High-quality tools with sharp edges will always make the cleanest cuts. Clean cuts reduce the chances that a cut will become diseased or not heal properly, which can cause serious problems for the entire tree. Once again, it is also important to sanitize your blades, as you do not want your pruning tools to be why a disease or fungal infection has spread from one branch or tree to another.
Make Your Cuts at the Right Location
While this is more relevant during spring and summer pruning efforts, you should always make your cuts above a healthy, outward-facing bud, as this is where the next year’s growth will occur.
If you are removing an entire branch, you should make your cut close to the main branch or trunk, but avoid making the cut flush against it. Look for the raised ‘collar’ where the limb joins and try to cut there.

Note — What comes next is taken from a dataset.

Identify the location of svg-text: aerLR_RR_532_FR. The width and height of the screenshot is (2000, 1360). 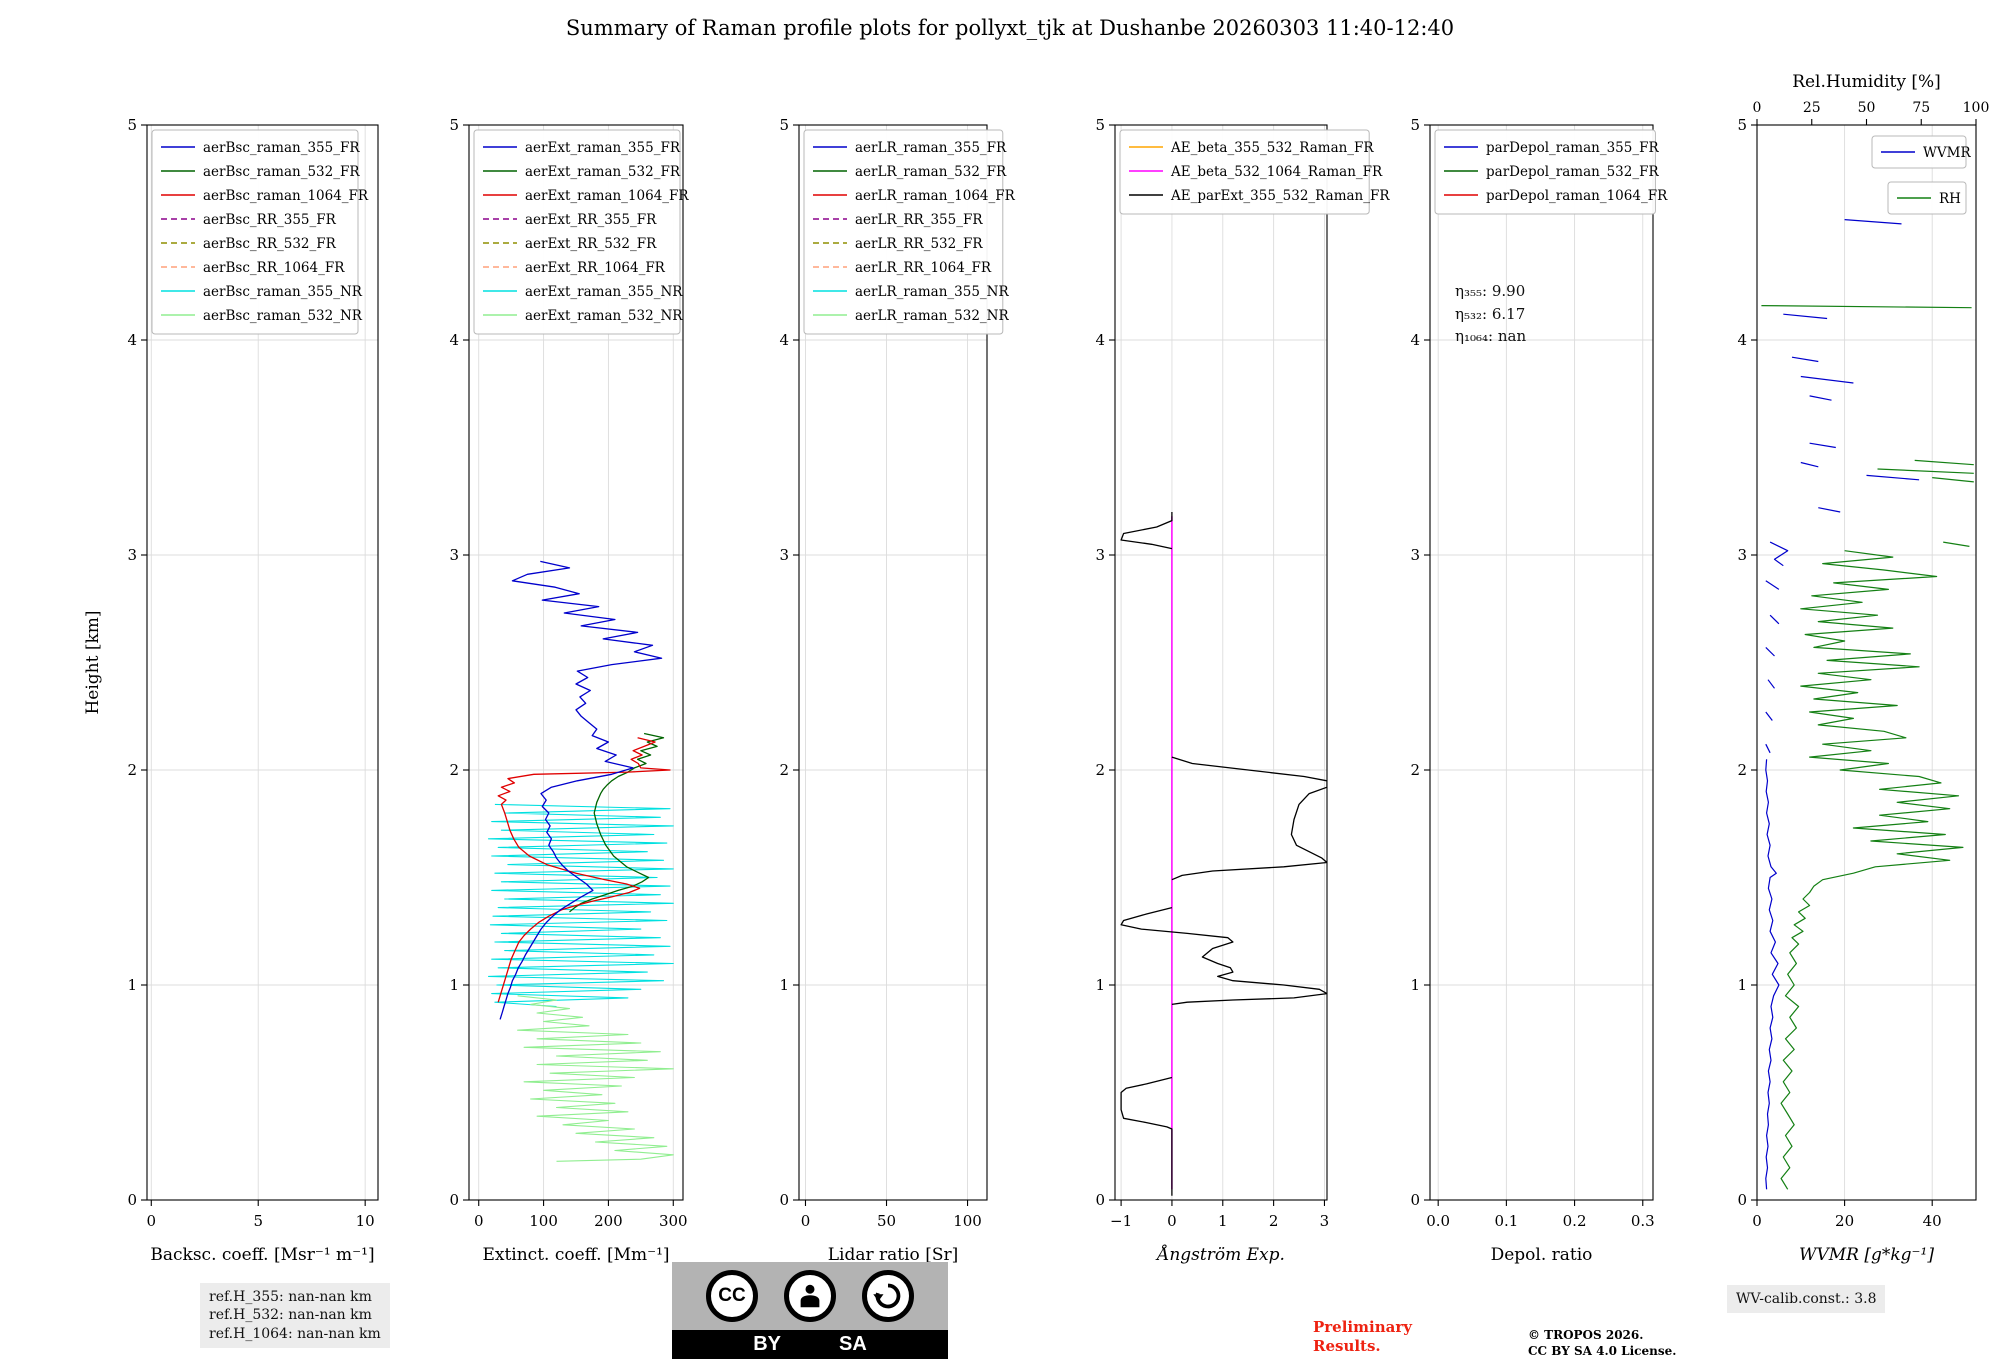
(919, 244).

You should also cut and remove one branch at a time, rather than making numerous cuts and allowing the branches to fall below on their own. Falling branches, especially if they are large branches, can damage healthy branches below.
Always Take Your Time
If you take your time, your pruning efforts will be far more effective. Patience is always key, as the more careful you are, the less prone you will be to making mistakes. The fewer mistakes you make, the healthier your tree will be and the more apples it will produce!
Taking your time will also help ensure you are pruning the branches safely. Remember, you are likely working with sharp and dangerous tools, so wearing gloves and taking your time can prevent unexpected injuries. If you are using a ladder to reach higher branches, it can be safer if you have a spotter to hold the ladder and keep it steady.
How to Know You’ve Finished Pruning
Now that you have finished, take a step back and have a final look at the tree. The apple tree should have a balanced appearance and be free from overly congested areas where branches will eventually block and shade one another.
Remember, with practice, you will become better at fruit tree pruning, and your apple trees will become healthier year after year and continue to produce fruit for cider making or indeed other uses.